◆ **Problem to solve**:
Every line from the one with "Open API购买 in" through the final line of the entries below should be returned exactly; leave out all other lines.

◆ **Supplied records**:
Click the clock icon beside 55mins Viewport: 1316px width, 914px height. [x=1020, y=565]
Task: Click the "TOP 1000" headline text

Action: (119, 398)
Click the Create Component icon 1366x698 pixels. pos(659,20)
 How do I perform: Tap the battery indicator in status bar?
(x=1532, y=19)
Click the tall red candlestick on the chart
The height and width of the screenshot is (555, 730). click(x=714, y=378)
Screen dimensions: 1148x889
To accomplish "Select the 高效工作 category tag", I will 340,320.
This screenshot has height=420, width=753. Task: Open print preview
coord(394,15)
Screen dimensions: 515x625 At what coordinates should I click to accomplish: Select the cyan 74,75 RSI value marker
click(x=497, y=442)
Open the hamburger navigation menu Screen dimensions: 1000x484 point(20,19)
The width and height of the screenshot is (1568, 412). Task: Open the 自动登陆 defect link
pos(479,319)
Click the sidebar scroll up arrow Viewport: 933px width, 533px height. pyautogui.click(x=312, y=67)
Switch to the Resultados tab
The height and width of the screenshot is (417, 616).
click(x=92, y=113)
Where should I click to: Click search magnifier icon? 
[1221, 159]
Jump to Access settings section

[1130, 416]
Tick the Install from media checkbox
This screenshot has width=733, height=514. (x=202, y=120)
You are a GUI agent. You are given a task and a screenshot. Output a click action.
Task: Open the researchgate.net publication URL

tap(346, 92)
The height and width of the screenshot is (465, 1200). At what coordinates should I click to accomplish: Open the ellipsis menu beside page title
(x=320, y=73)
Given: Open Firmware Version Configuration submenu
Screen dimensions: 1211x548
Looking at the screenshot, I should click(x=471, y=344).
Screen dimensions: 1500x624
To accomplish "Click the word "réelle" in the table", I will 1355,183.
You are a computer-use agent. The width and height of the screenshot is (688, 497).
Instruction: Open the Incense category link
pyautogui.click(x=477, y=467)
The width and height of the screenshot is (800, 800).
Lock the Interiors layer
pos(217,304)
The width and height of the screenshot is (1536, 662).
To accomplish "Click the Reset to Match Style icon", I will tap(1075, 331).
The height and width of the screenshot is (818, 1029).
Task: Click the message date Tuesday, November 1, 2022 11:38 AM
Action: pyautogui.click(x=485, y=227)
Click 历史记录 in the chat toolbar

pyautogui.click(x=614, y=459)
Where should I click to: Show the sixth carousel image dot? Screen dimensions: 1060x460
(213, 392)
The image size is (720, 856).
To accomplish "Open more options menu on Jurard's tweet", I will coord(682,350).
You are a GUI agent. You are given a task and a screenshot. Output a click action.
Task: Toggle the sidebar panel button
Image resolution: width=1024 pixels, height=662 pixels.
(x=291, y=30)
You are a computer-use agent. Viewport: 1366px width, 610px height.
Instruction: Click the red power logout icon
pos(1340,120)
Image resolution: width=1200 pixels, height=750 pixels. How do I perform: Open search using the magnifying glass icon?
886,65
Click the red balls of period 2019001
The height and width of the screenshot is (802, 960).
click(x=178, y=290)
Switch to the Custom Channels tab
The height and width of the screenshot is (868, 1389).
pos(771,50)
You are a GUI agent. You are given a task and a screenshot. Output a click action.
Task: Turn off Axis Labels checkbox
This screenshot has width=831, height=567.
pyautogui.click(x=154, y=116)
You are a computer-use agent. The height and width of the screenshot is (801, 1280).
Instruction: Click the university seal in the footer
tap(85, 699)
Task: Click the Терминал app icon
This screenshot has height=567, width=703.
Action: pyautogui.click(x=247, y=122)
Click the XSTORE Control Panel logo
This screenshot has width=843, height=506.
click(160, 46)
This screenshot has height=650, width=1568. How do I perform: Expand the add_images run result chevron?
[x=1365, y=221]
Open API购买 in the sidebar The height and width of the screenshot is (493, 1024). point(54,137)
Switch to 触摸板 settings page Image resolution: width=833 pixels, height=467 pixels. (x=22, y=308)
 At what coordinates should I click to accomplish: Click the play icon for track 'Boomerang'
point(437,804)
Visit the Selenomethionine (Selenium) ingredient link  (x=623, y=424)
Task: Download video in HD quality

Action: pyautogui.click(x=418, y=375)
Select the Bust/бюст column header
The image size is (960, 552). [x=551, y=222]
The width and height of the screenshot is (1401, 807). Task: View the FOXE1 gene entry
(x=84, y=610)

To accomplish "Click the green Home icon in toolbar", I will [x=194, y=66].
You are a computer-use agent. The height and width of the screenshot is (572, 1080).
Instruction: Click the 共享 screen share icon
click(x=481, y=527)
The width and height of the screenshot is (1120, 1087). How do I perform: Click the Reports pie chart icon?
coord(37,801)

◆ **Solution to this exercise**:
Open API购买 in the sidebar The height and width of the screenshot is (493, 1024). point(54,137)
Switch to 触摸板 settings page Image resolution: width=833 pixels, height=467 pixels. (x=22, y=308)
 At what coordinates should I click to accomplish: Click the play icon for track 'Boomerang'
point(437,804)
Visit the Selenomethionine (Selenium) ingredient link  (x=623, y=424)
Task: Download video in HD quality

Action: pyautogui.click(x=418, y=375)
Select the Bust/бюст column header
The image size is (960, 552). [x=551, y=222]
The width and height of the screenshot is (1401, 807). Task: View the FOXE1 gene entry
(x=84, y=610)

To accomplish "Click the green Home icon in toolbar", I will [x=194, y=66].
You are a computer-use agent. The height and width of the screenshot is (572, 1080).
Instruction: Click the 共享 screen share icon
click(x=481, y=527)
The width and height of the screenshot is (1120, 1087). How do I perform: Click the Reports pie chart icon?
coord(37,801)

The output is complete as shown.